Editor’s note: In this week’s Poetry Corner, we feature the work of Monica Youn. Her second poetry collection, “Ignatz” (Four Way Books) is a finalist for the 2010 National Book Award. She lives in New York City, where she is an attorney at the Brennan Center for Justice at NYU School of Law. She is a past recipient of the Witter Bynner Fellowship from the Library of Congress. Poems from “Ignatz” by Monica Youn (c)2010. Reprinted by permission of Four Way Books. All rights reserved.
IGNATZ INVOKED
A gauze bandage wraps the land
and is unwound, stained orange with sulfates.

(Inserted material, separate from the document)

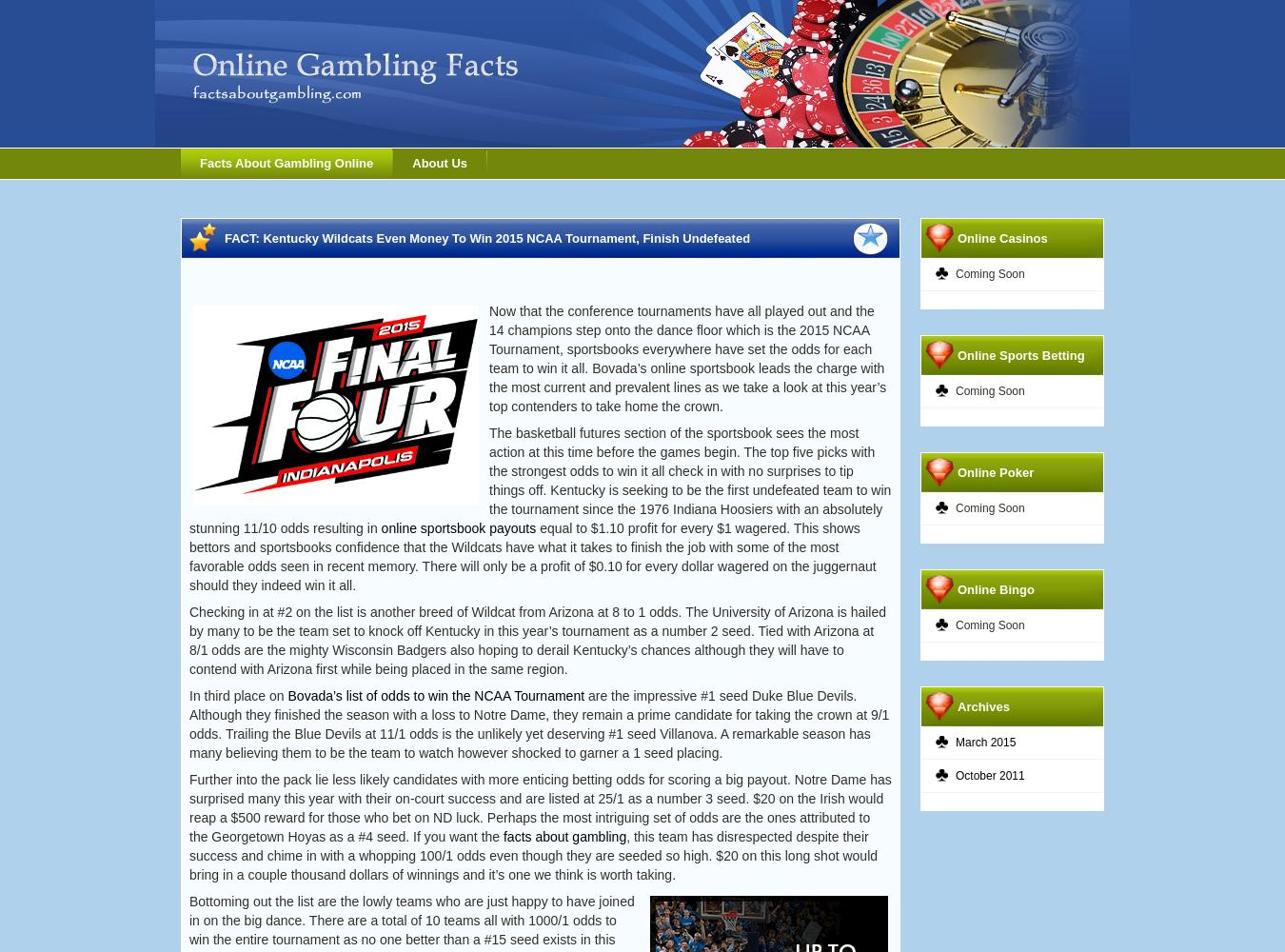  What do you see at coordinates (486, 238) in the screenshot?
I see `'FACT: Kentucky Wildcats Even Money To Win 2015 NCAA Tournament, Finish Undefeated'` at bounding box center [486, 238].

A series of slaps molds a mountain,
a fear uncoils itself, testing its long
cool limbs. A passing cloud
seizes up like a carburetor
and falls to earth, lies broken-
backed and lidless in the scree.
Acetylene torches now snug
in their holsters, shop-vacs
trundled back behind the dawn.
A mist becomes a murmur, becomes
a moan rising from dust-choked
fissures in the rocks O pity us
Ignatz O come to us by moonlight
O arch your speckled body over the earth.
IGNATZ AUBADE
Star-maps of broken capillaries:
crown of infrared
song of drifting dune
The smooth-boled trees of his interior
blossoming and unblossoming:
“I spent six days almost touching you.”
IGNATZ DOMESTICUS
Then one day she noticed the forest had started to bleed into her waking life.
There were curved metal plates on the trees to see around corners.

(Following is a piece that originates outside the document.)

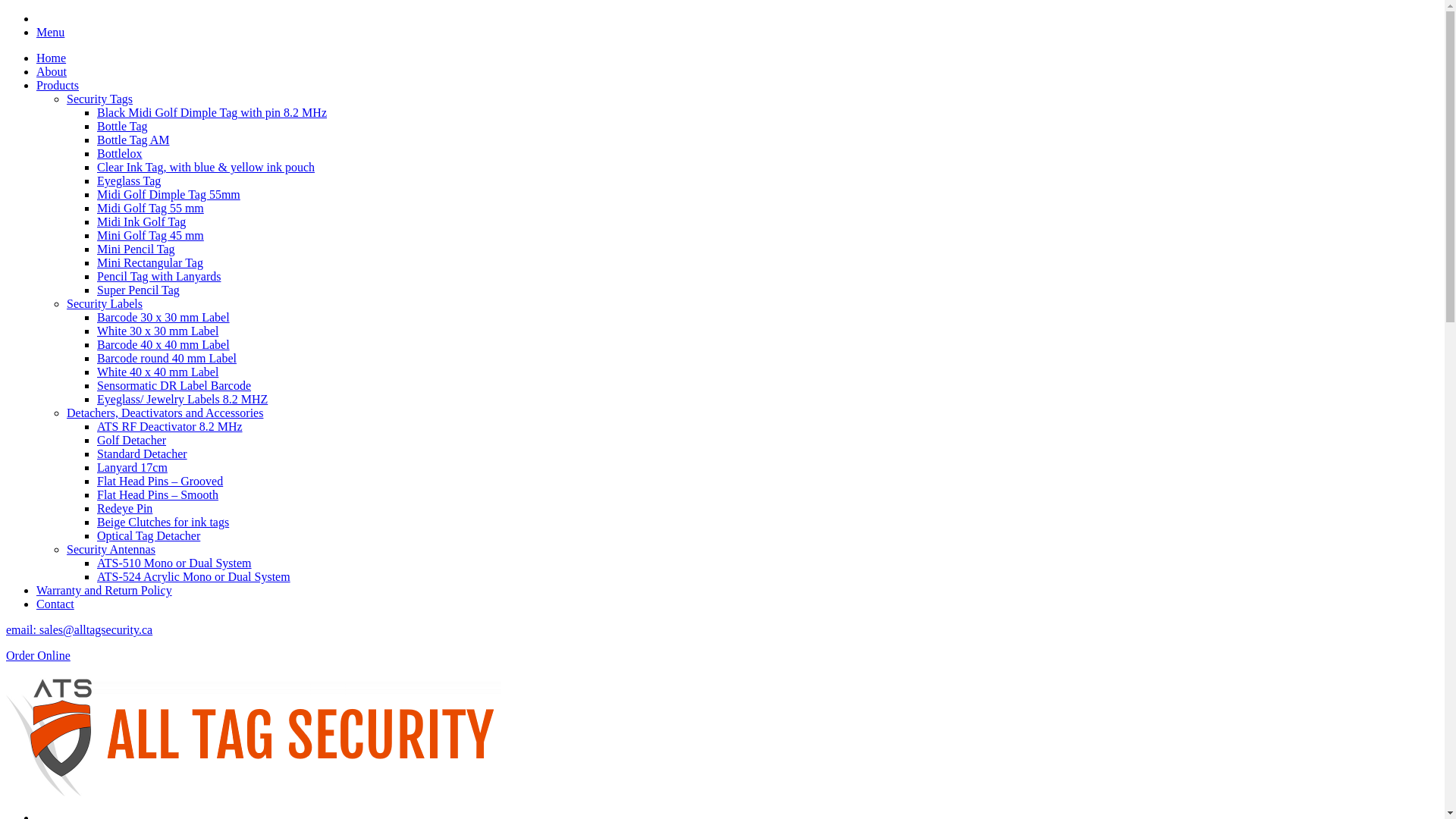  I want to click on 'Lanyard 17cm', so click(132, 466).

She thought to brush her hand against his thigh.
She thought to trace the seam of his jeans with her thumbnail.
The supersaturated blues were beginning to pixillate around the edges, to become a kind of grammar.
Soot amassed in drifts in the corners of the room.
She placed a saucer of sugar water under her lamp and counted mosquitoes as they drowned.
A soft brown dot loomed large in her concern.
She pressed her thumb into the hollow of his throat for a while and then let him go.